2012年3月27日火曜日

京都の2日目_意外に小さかった宇治平等院

3月11日、震災から1年目のこの日、京都は「京都マラソン」でたいそうにぎにぎしい様子でした。市内の交通機関は麻痺するだろうということで、蹴上のホテルからそのまま地下鉄に乗って、郊外に逃げ、宇治平等院に行くことにしました。

京阪(この電車も抹茶色でした)の駅をおりて、宇治川を渡ったら、向こうをJR奈良線の車両が渡っていきました。宇治は電車からバス・タクシーにいたるまで抹茶色。

3人に1人はこのシチュエーションで写真撮ってましたな。10円玉でお馴染みの平等院鳳凰堂です。

修学旅行以来の平等院。高校生の時は、なんだかすごく遠くまでやってきて、広大な庭に囲まれた立派な古建築…と思っていましたが、こうして大人になってから来てみると、立派ではあるけれど、意外にこじんまりとした寺院でした。同じ末法浄土の思想で建てられた平泉の中尊寺や毛越寺の浄土式庭園の方がずいぶん大きいという印象でした。
しかし、昔は暗い中で眺めることしかできなかった、鳳凰堂堂内の装飾や、阿弥陀如来像を囲み雅楽を奏でる供養菩薩像の浮き彫りや、中堂の屋根上にのっていた1対の鳳凰像などは、今は「平等院ミュージアム鳳翔館」という博物館施設に保存展示されていて、かなり身近にみることができるようになってました。これは、なかなか見応えがあって、お薦めです。

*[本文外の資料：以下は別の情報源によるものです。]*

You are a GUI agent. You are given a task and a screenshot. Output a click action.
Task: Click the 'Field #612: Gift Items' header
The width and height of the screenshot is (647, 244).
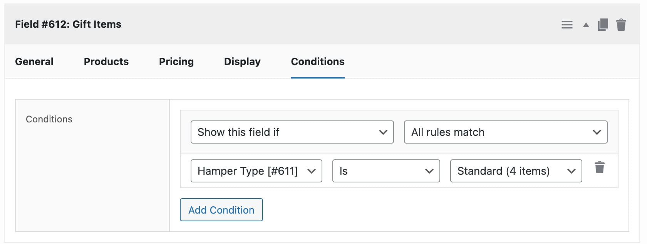(x=68, y=24)
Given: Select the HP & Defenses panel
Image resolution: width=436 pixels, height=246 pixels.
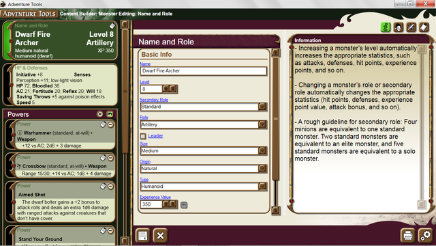Looking at the screenshot, I should coord(60,85).
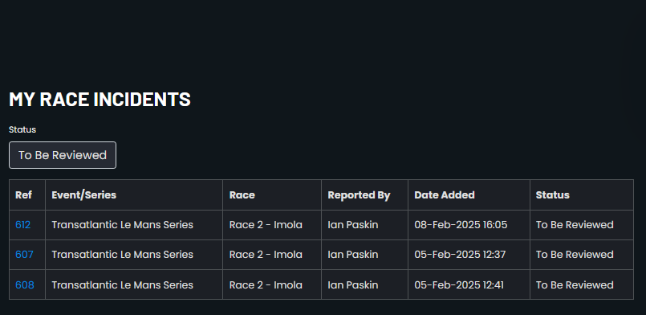Click the Status column header in table
Image resolution: width=646 pixels, height=315 pixels.
point(552,194)
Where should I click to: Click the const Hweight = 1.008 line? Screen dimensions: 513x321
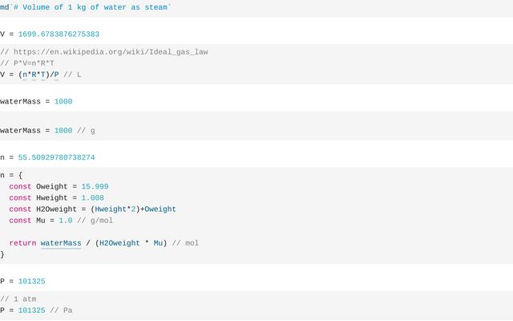click(x=56, y=197)
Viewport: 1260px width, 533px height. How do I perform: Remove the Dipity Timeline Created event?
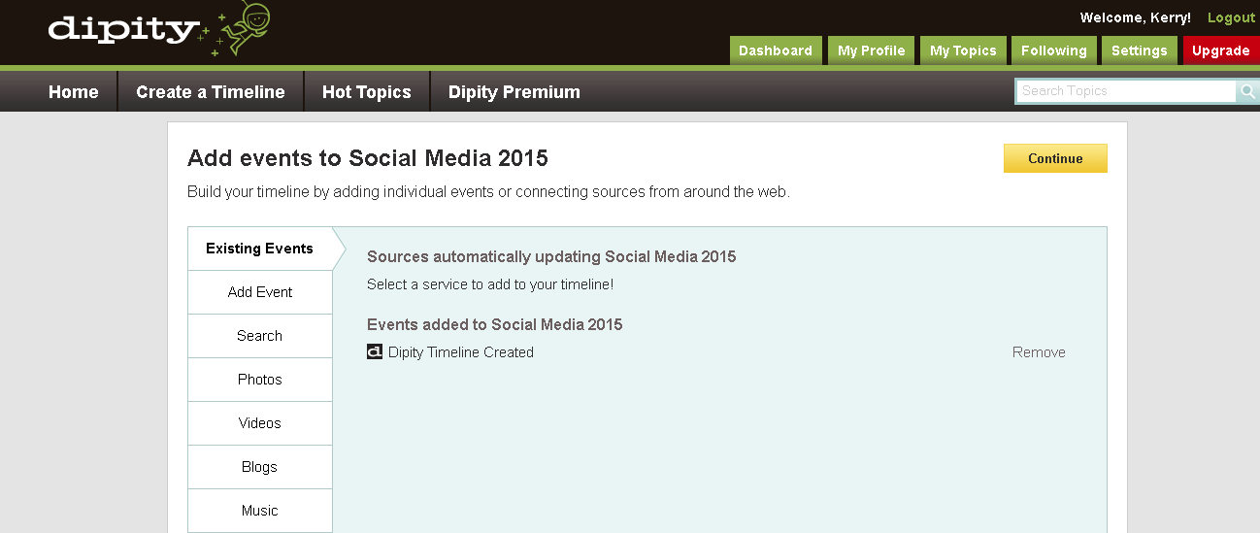pyautogui.click(x=1039, y=352)
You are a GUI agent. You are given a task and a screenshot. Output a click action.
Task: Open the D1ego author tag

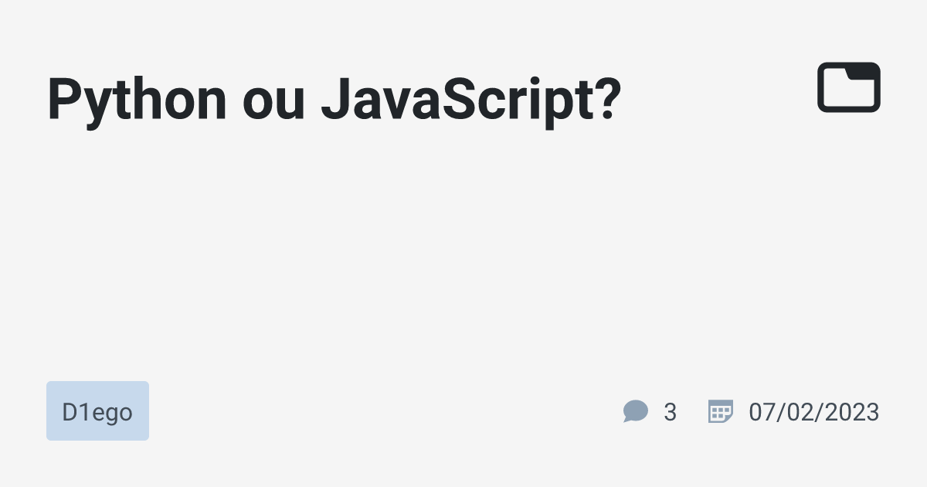tap(97, 411)
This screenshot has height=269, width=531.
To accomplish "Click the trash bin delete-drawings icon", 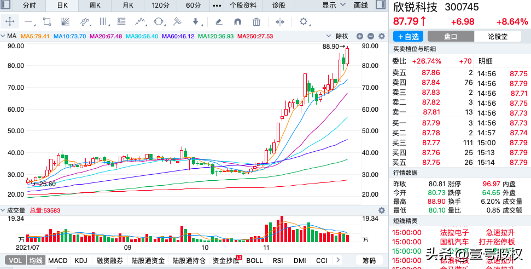I will (256, 22).
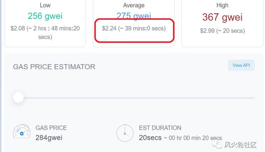The height and width of the screenshot is (152, 265).
Task: Click the GAS PRICE label
Action: 51,128
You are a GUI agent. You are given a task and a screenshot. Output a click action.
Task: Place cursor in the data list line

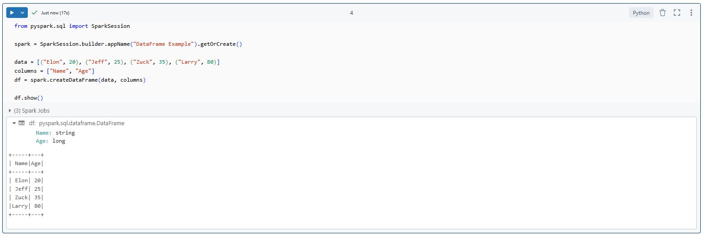coord(117,62)
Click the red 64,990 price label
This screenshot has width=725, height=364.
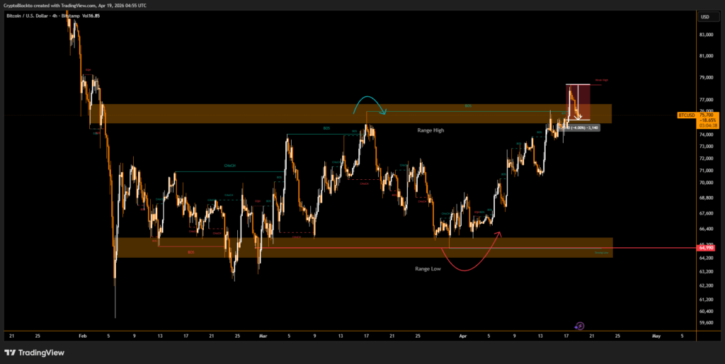tap(706, 248)
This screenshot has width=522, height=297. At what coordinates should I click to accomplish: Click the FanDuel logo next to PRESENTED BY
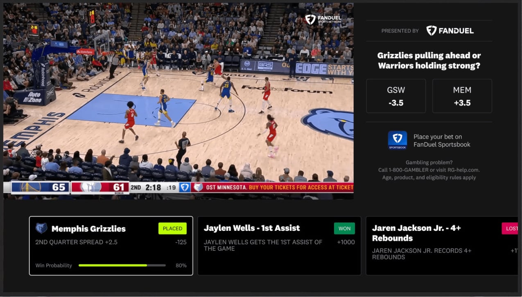tap(450, 30)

虫六的には、1年半かけて読んだ「双調平家物語」の舞台でもあり、藤原文化の粋を嗅ぎ取りたいとやってきたのでした。


鳳凰堂の中も観覧券を別に買えば拝観することができます。ちょっと順番待ちがありますけどね。

お堂ガイドの女性は、流暢で耳障りのいい、かつ、知性を感じさせる落ち着いた解説で、ココにも語りのプロがいた!!!って感じで、とても感心しました。NHKのベテランアナの語りを聞いているようでした。何人かでローテーションしている様子でしたが、我々の解説をしてくれた人が特に上手だったのか、みなさん粒ぞろいでお上手なのか…。いずれ、歴史ある観光施設とはこういうものかと、激しく納得したのでした。
 
 せっかく宇治までやってきたので、お昼は茶そば!

 川向かいにある宇治上神社にもやってきました。

 やっと梅が咲いたかな…という陽気でしたが。

 宇治なので、なぜか自販機も宇治茶オンリー。

地震があった2時46分に我に返ろうとアラームをセットしておいたら、宇治からの帰り道でちょうど六地蔵駅で乗り換えするところでした。移動中でしたが、立ち止まって黙祷。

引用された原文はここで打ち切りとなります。